Simple cost tracking:

class CostMonitor:
    def __init__(self):
        self.daily_budget = 100  # Set your actual limit
        self.current_spend = 0

    def track_call(self, model, input_tokens, output_tokens):
        # WARNING: Update these rates from the pricing docs!
        rates = {
            "claude-sonnet-4-20250514": {"input": 3.00, "output": 15.00},
            "claude-3-5-haiku-20241022": {"input": 0.80, "output": 4.00},
            "claude-opus-4-1-20250805": {"input": 15.00, "output": 75.00}
        }
        cost = (input_tokens * rates[model]["input"] +
                output_tokens * rates[model]["output"]) / 1_000_000
        self.current_spend += cost

        if self.current_spend > self.daily_budget:
            raise Exception(f"Daily budget exceeded: ${self.current_spend:.2f}")

Pro tip: Set conservative daily limits initially. You can always increase them, but overages are hard to explain.

Q

Can I use this commercially without getting sued?

A

Yes, it's designed for commercial use:

  • No weird licensing restrictions
  • You own the output Claude generates
  • Standard terms of service (read them, obviously)

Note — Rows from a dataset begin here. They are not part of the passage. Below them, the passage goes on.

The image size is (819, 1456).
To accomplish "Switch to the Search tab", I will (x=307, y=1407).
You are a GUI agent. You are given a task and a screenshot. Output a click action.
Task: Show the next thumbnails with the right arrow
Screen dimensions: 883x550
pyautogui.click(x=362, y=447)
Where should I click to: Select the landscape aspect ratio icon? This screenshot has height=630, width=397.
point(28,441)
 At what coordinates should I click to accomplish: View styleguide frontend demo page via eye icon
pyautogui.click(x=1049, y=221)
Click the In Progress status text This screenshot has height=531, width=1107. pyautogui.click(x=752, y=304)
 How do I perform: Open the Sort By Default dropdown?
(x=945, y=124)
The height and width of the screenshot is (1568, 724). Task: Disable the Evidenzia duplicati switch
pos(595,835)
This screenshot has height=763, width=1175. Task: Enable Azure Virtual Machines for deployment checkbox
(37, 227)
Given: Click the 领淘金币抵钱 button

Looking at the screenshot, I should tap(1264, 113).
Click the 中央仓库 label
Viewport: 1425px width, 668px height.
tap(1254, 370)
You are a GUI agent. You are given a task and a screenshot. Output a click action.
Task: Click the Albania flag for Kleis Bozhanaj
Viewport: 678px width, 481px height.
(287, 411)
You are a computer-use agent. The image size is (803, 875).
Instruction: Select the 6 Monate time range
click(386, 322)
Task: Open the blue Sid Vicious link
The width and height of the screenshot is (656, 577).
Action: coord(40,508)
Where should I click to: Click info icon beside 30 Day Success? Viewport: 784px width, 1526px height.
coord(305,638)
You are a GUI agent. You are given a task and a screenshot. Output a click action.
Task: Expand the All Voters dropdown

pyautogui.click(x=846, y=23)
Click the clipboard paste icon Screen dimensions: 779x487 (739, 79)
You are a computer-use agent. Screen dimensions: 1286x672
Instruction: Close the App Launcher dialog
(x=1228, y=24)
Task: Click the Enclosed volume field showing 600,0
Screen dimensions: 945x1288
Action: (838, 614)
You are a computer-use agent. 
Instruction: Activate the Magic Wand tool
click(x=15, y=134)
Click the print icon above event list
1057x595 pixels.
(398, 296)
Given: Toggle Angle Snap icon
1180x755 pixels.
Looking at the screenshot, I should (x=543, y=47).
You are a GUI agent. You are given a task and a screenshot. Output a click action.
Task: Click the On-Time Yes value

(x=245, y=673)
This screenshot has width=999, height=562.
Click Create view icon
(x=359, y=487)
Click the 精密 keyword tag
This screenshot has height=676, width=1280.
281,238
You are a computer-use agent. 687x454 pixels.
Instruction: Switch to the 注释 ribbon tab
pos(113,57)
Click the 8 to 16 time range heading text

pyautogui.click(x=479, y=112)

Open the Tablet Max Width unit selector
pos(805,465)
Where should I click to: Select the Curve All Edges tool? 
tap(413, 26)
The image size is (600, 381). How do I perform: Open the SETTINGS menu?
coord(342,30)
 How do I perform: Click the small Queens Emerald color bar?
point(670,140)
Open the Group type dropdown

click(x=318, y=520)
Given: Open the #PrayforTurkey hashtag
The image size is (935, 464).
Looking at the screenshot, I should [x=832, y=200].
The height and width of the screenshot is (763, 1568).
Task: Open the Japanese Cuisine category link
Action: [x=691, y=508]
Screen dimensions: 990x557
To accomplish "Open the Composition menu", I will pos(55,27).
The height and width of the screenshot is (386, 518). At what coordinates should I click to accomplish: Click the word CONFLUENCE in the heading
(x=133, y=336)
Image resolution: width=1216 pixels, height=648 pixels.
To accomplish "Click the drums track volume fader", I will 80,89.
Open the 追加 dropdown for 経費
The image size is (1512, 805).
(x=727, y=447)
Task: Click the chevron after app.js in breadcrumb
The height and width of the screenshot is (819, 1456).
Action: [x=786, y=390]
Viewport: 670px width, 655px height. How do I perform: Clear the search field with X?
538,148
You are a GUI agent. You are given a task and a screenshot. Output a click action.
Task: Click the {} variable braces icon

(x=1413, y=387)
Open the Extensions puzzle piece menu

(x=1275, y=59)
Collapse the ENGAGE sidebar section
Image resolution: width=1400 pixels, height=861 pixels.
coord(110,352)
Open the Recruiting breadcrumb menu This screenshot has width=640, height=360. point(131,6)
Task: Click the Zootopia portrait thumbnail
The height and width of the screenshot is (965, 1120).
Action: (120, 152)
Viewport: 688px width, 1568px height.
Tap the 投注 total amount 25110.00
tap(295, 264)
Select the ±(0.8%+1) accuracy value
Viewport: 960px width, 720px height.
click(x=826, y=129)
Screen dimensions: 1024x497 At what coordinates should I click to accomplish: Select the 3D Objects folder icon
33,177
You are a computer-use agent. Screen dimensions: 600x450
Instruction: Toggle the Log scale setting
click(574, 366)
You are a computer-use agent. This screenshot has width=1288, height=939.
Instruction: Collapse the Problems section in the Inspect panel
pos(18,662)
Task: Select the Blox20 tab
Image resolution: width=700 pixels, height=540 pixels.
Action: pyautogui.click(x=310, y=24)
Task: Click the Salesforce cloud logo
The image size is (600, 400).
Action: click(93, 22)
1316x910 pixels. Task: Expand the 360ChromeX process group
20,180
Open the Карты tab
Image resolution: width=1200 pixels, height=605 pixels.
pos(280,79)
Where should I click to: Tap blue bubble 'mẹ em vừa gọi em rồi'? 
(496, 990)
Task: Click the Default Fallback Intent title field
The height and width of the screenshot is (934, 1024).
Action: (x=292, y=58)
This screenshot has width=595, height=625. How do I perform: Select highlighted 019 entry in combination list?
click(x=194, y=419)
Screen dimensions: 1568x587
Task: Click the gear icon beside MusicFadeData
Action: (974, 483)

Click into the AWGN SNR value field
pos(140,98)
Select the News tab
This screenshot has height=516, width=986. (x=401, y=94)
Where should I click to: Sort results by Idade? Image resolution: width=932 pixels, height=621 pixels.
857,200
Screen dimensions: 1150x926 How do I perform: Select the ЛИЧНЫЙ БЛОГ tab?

Compliance stuff that matters:

  • SOC 2, HIPAA, GDPR certified (your legal team will ask)
  • Data processing agreements available
  • EU data residency if you need it

Enterprise features if you pay enough:

  • 99.9% uptime SLA (they actually hit this)
  • Dedicated support (real humans, not chatbots)
  • Custom contracts for big deployments
Q

What breaks in production?

A

Shit that'll wake you up during on-call:

  • Rate limits during peak hours - hit 4K RPM limit during Black Friday rush, API returned HTTP 429 with Retry-After: 60, spent my entire weekend implementing exponential backoff with jitter
  • Context windows filling up - some genius user pasted their entire 100MB log file (I think it was like 600GB? Maybe more?), maxed out the 200K token limit, crashed our chat service with context_length_exceeded errors until I added aggressive truncation at 150K tokens
  • Streaming responses dying mid-sentence - nginx proxy_read_timeout was set to 30s, Claude's streaming died halfway through responses, users thought the AI had a stroke, took me 3 tries to find the right nginx config
  • Tool calling schema errors - spent 6 hours debugging {"type": "invalid_request_error", "error": {"type": "invalid_request_error", "message": "function: null"}} that turned out to be a missing fucking comma in my JSON schema
  • File uploads timing out - 500MB PDF uploads kept failing with request_timeout after exactly 30 seconds, had to implement chunking and multipart uploads which was a complete nightmare
  • Memory leaks in long conversations - conversation history grew to 2GB+ RAM per user session, took down our server at 2am on Sunday with OOMKilled errors, now I aggressively prune context after 50 messages

Realistic limitations:

  • Context window: 200K tokens (real, but slower with big contexts)
  • No memory between conversations (obvious but people forget)
  • Rate limits based on your tier (1K-4K RPM max)
  • JSON responses only (no streaming binary data)

Infrastructure you'll actually need:

  • Redis for caching and session management
  • Queue system for rate limit handling
  • Monitoring for cost and error tracking
  • Load balancer if you hit scale

Languages: English works best, other languages are decent but not perfect. Programming languages work great across the board.